##### Provided data #####

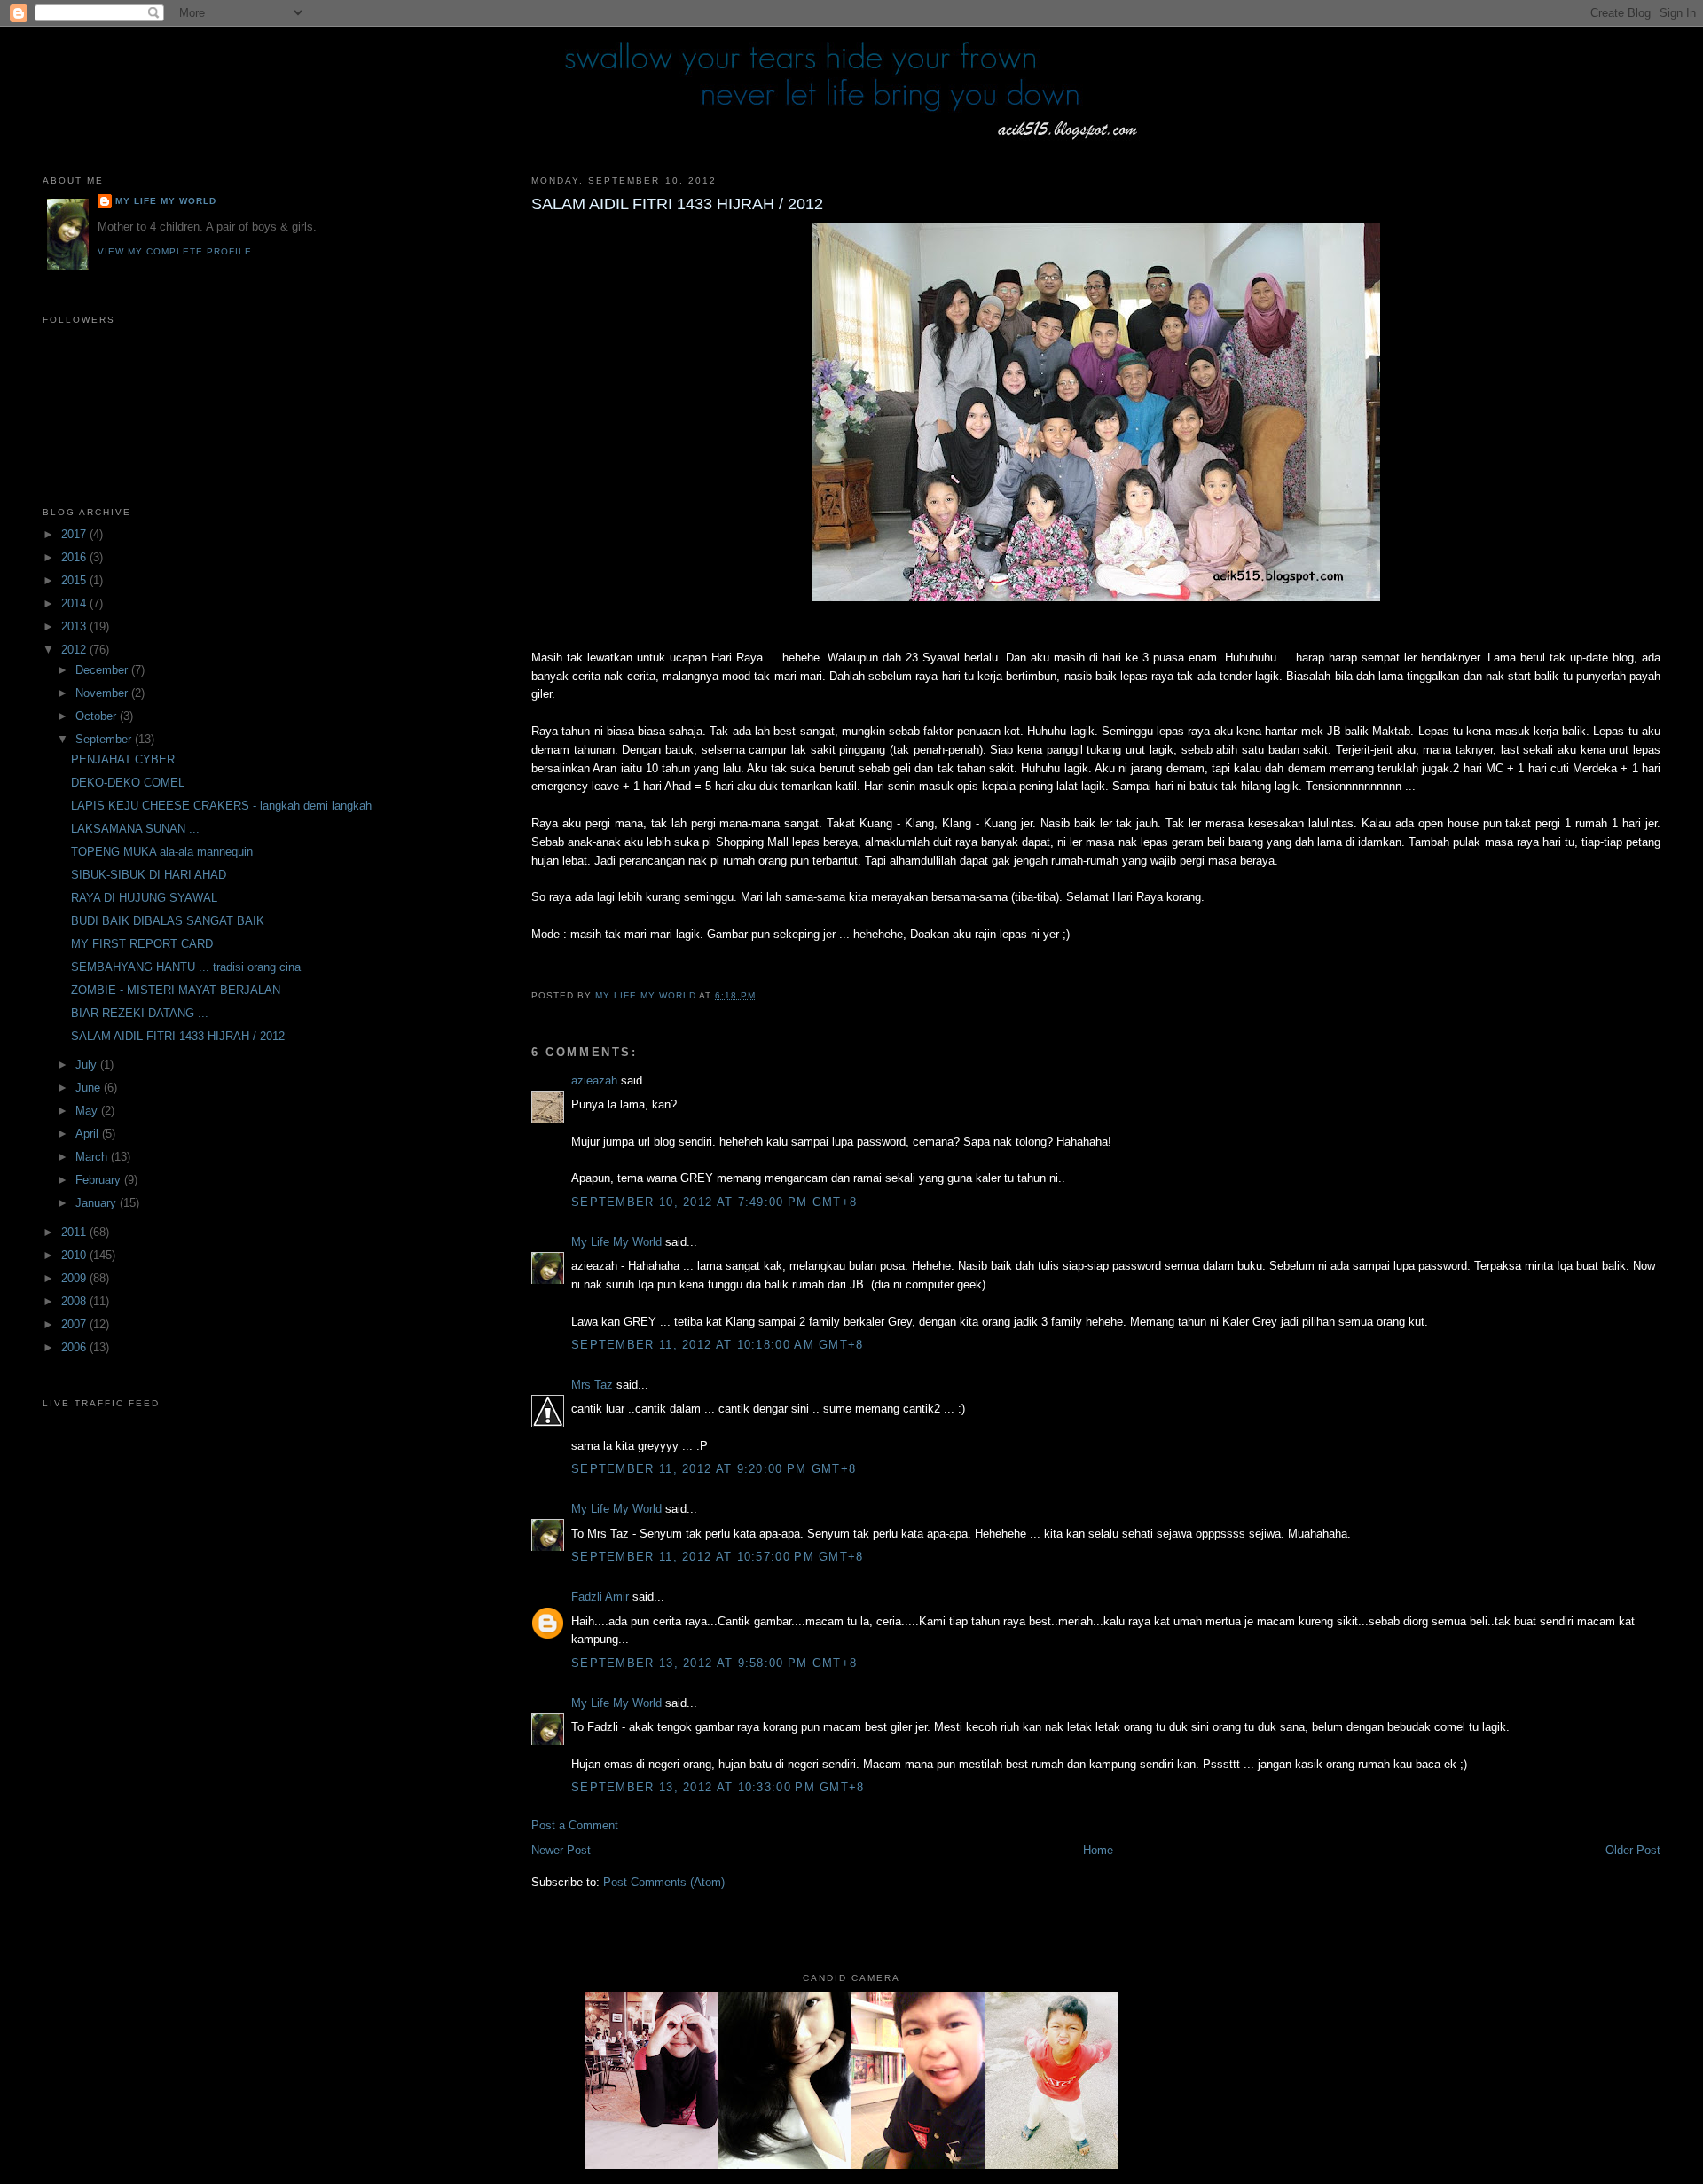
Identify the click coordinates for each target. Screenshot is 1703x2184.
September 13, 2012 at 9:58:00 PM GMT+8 (714, 1663)
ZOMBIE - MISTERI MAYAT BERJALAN (175, 990)
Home (1098, 1850)
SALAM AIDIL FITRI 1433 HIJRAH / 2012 (178, 1036)
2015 (75, 580)
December (103, 670)
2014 (75, 603)
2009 (75, 1278)
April (88, 1133)
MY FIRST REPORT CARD (142, 944)
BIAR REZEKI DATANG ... (139, 1013)
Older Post (1632, 1850)
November (103, 693)
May (88, 1110)
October (97, 716)
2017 (75, 534)
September (105, 739)
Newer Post (561, 1850)
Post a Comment (574, 1825)
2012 (75, 649)
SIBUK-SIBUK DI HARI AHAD (148, 874)
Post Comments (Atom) (664, 1882)
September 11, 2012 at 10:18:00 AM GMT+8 (717, 1344)
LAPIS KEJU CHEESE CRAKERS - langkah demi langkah (221, 805)
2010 (75, 1255)
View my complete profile (175, 251)
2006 (75, 1347)
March (93, 1156)
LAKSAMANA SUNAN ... (135, 828)
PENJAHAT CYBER (123, 759)
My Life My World (616, 1242)
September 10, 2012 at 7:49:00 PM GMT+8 (714, 1202)
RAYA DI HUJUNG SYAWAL (144, 897)
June (89, 1087)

#####

Leave out the pictures and return the rest of the records exactly.

■ Response to this exercise:
Identify the click coordinates for each target. Screenshot is 1703x2184.
September 13, 2012 at 9:58:00 PM GMT+8 (714, 1663)
ZOMBIE - MISTERI MAYAT BERJALAN (175, 990)
Home (1098, 1850)
SALAM AIDIL FITRI 1433 HIJRAH / 2012 (178, 1036)
2015 (75, 580)
December (103, 670)
2014 (75, 603)
2009 (75, 1278)
April (88, 1133)
MY FIRST REPORT CARD (142, 944)
BIAR REZEKI DATANG ... (139, 1013)
Older Post (1632, 1850)
November (103, 693)
May (88, 1110)
October (97, 716)
2017 (75, 534)
September (105, 739)
Newer Post (561, 1850)
Post a Comment (574, 1825)
2012 (75, 649)
SIBUK-SIBUK DI HARI AHAD (148, 874)
Post Comments (Atom) (664, 1882)
September 11, 2012 at 10:18:00 AM GMT+8 (717, 1344)
LAPIS KEJU CHEESE CRAKERS - langkah demi langkah (221, 805)
2010 (75, 1255)
View my complete profile (175, 251)
2006 (75, 1347)
March (93, 1156)
LAKSAMANA SUNAN ... (135, 828)
PENJAHAT CYBER (123, 759)
My Life My World (616, 1242)
September 10, 2012 at 7:49:00 PM GMT+8 (714, 1202)
RAYA DI HUJUNG SYAWAL (144, 897)
June (89, 1087)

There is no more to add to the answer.